Trend Three: Evolution of Big Data in AI-Ready Data Landscape

Big Data Analytics received a major push across global businesses in 2019, when data scientists partnered with data engineers and data analysts to mobilize the mainstream use of AI and ML algorithms across business analytics platforms. Automation of Data Science tasks was a big thing in 2019. In 2020, this automation frenzy in Data Science will continue, enabling data scientists “to create their own, near production-ready data pipelines.” As data sources become more varied and complicated and automation of Data Science prevails, businesses may experience more innovations in big data analytics.

2020 will also witness the major analytics vendors rolling out integrated platforms with more automated Data Management features and benefits. Data Science Trends in 2019 pointed out that though big data has “taken Data Science forward by leaps and bounds,” AI and related data technologies have now confronted dig data with many logistic issues difficult to overcome.

Other Data Science Trends for 2020

Business leaders can use the following trends to set their business and data-technology priorities; these are predicted to have disruptive business impact in the next three to five years:


  • Augmented Analytics: Major business analytics vendors will incorporate augmented analytics in their solutions by 2020 to provide a market differentiation between themselves and their competitors. The rapid adoption of cloud computing and the growth of IoT and connected devices are major drivers of augmented analytics. Many business clients may prefer augmented analytics over traditional analytics to reduce human errors and bias.

^^^^^^^^^^^^^^^^

Problems to solve —
a: Return the part of the data science trends passage that begins at the words "Business leaders can" and stops after the words "errors and bias.", copied word for word.
b: Carry the data science trends passage further, beginning after its final sentence.

Data block —
^^^^^^^^^^^^^^^^

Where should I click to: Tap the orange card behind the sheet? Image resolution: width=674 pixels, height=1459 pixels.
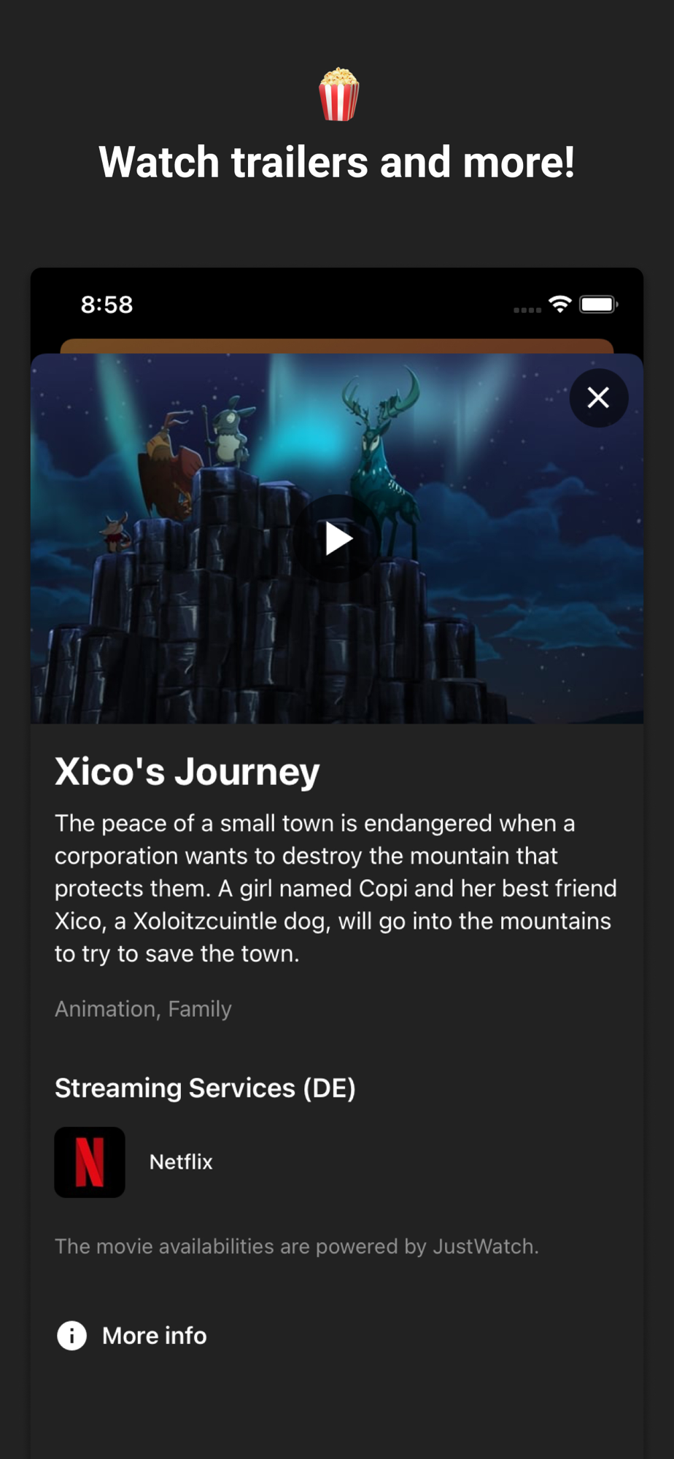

^^^^^^^^^^^^^^^^

Results for each task —
a:
Business leaders can use the following trends to set their business and data-technology priorities; these are predicted to have disruptive business impact in the next three to five years:


  • Augmented Analytics: Major business analytics vendors will incorporate augmented analytics in their solutions by 2020 to provide a market differentiation between themselves and their competitors. The rapid adoption of cloud computing and the growth of IoT and connected devices are major drivers of augmented analytics. Many business clients may prefer augmented analytics over traditional analytics to reduce human errors and bias.

b:
    Natural Language Processing (NLP) and Conversational Analytics: As data and analytics jointly drive the current customer experience, talent management system, supply chains, or financial operations, NLP and conversational analytics will complement augmented analytics in 2020. Find additional information in The Future of NLP in Data Science.
  • Continuous Intelligence: Starting 2020, more than 50 percent of emerging business solutions will “incorporate continuous intelligence,” which utilizes real-time data to guide business decisions.
  • Automation of Data Management: With the sudden exponential growth of data and short supply of skilled data-technology experts, enterprises are increasingly demanding automated Data Science and business analytics platforms. In 2020, over 40 percent of Data Science tasks will be automated, thanks to the rapid integration of ML in Data Science platforms.
  • Graph Databases: Graph databases and graph processing will be used at an accelerated pace in the “next few years” to enable adaptive Data Science. Graph databases have the capability to store both structured and unstructured data and even a combination of them.
  • Data Fabric: The data fabric helps in building the “business context” of data, thereby making the meaning of the data comprehensible to the users. The data fabric, conceptually, supports all enterprise data. The data fabric can also be designed to provide “reusable data services, pipelines, semantic tiers, or APIs” through blended data- integration approaches.
  • Autonomous Things: This technology indicates the use of physical devices with highly automated (AI-enabled) features to reduce human intervention. In traditional systems, these functions were generally performed by humans.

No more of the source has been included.